Mi ritroverò in un onsen tra i monasteri buddisti nelle montagne di Koyasan, a chiacchierare con un giovane gay catalano che, non trovandoci per sua fortuna nel 1980, parla con disinvoltura del fidanzato. Incontrerò così in un'unica esperienza tre temi di ”L'eleganza è frigida.” Sensualità, tradizione, mistica.
Parise visitò un autore importante in quell'epoca, Ishikawa Jun. Io andrò a trovare Banana Yoshimoto. Lo scrittore vicentino si perse in sublimazioni mistiche tra i tempi di Kyoto, io mi smarrirò in bicicletta nelle sue periferie industriali.

Per prepararmi al Giappone ho studiato “L'elogio all'ombra” di Junichirō Tanizaki e letto i romanzi di Yasunari Kawabata oltre a un'utile Enchi Fumiko in “Maschere di donna”. Mi chiedo se il Giappone di oggi sia di Haruki Murakami e di Kenzaburo Oë o non piuttosto quello di “Radio Imagination” (Neri Pozza) dell'ex rapper Seiko Ito, in cui un uomo trasmette un programma radio telepaticamente dalla cima di un albero, dov'è immobilizzato dopo lo tsunami. O se non sia piuttosto quello dei ragazzi dell'organizzazione Seald che vogliono tener vivo un pacifismo soffocato dal premier Shinzō Abe, che ora ha un esercito libero d'intervenire all'estero.

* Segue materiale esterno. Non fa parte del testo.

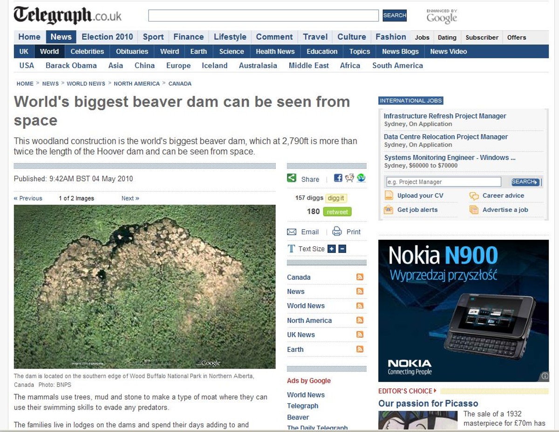Focus the main site search field
The width and height of the screenshot is (559, 432).
click(264, 15)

Oppure quello della gioventù apatica, ma sempre estetizzante, di Banana Yoshimoto, una generazione che oggi si caracolla fighetta e dandy nel quartiere fashionista di Omotesandō. Forse, come mi assicura lo scrittore Roger Pulvers, incrociato nei corridoi del Foreign Correspondents' Club e autore di “Ah, se non ci fosse il Giappone,” basta leggere il poeta Kenji Miyazawa, “uno dei più importanti del ‘900!,” per capire tutto? Non lo so. Non posso giudicare. Posso dire quel che ho visto in questo viaggio, ispirato da quello di Parise, e di cui scriverò un capitolo per un libro dedicato all'autore, di prossima pubblicazione per Marcos y Marcos.

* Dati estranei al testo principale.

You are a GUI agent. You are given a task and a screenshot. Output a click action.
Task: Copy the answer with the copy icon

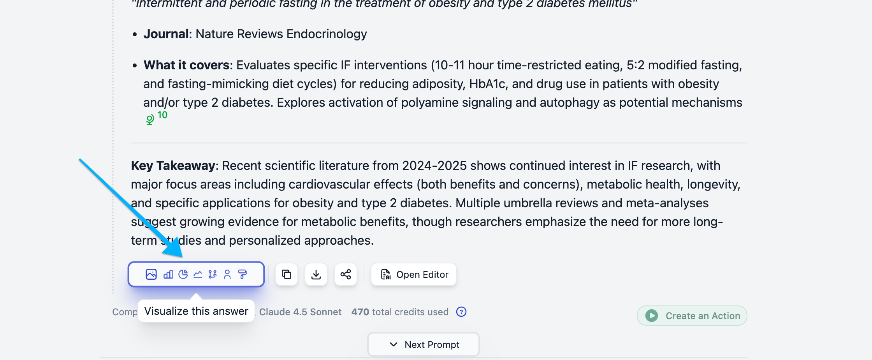coord(287,274)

Esistono droghe, persone e luoghi di cui si favoleggia. S'immagina ci possano trasformare e portare lontani da noi stessi. Porte dimensionali dell'Esotismo, terre di mistero e metamorfosi. Tanti credono ancora che l'Lsd li possa emancipare, che scoprire il Maestro giusto possa di per sé migliorare per sempre la vita o che perdersi in una cultura davvero aliena li possa ottimizzare per sempre. Così non è per il Giappone, anche se potrebbe sembrarlo.

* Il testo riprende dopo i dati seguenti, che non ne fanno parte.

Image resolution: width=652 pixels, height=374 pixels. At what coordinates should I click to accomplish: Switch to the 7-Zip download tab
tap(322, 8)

Quello che si sente dire prima d'arrivarci è l'inevitabile alterità che vi circonda. Il mistero del vuoto che penetra il vivere quotidiano. Così come se dici “India,” ne consegue spesso la parola “paura,” se dici Giappone emerge la parola “alieno.” Cliché. Chi è cresciuto dopo gli anni '70 ed è diventato adulto in un mondo senza il Muro di Berlino, ritroverà qui comportamenti già visti in dozzine di film, letti in decine di romanzi, incontrati tra i turisti nelle nostre città, il tutto sullo sfondo di un set dei cartoni animati visti da bambini. Godzilla, Goldrake, Ufo Robot, i visi giapponesi-europei di Heidi, Remy, Lady Oscar, Capitan Harlock. Come i fumetti di Hayao Myazaki, anche questo é il Giappone. Basta guardare le nuvole di Tokyo per riconoscersi in un manga o un anime, già parte della nostra cultura da decenni. Il panorama unisce l'armonia del rigore architettonico e del giardinaggio zen con i luoghi del sogno europeo e americano: strade che sembrano Wall Street, la Tokyo Tower che imita la Tour Eiffel.

È questo il luogo familiare che Goffredo Parise, scoprendo somiglianze tra i cappellacci dei monaci buddisti e il copricapo del Doge oppure tra la Baia di Tokyo e “la lastra d'oro” della laguna di Chioggia, aveva già riconosciuto, rimanendone stregato.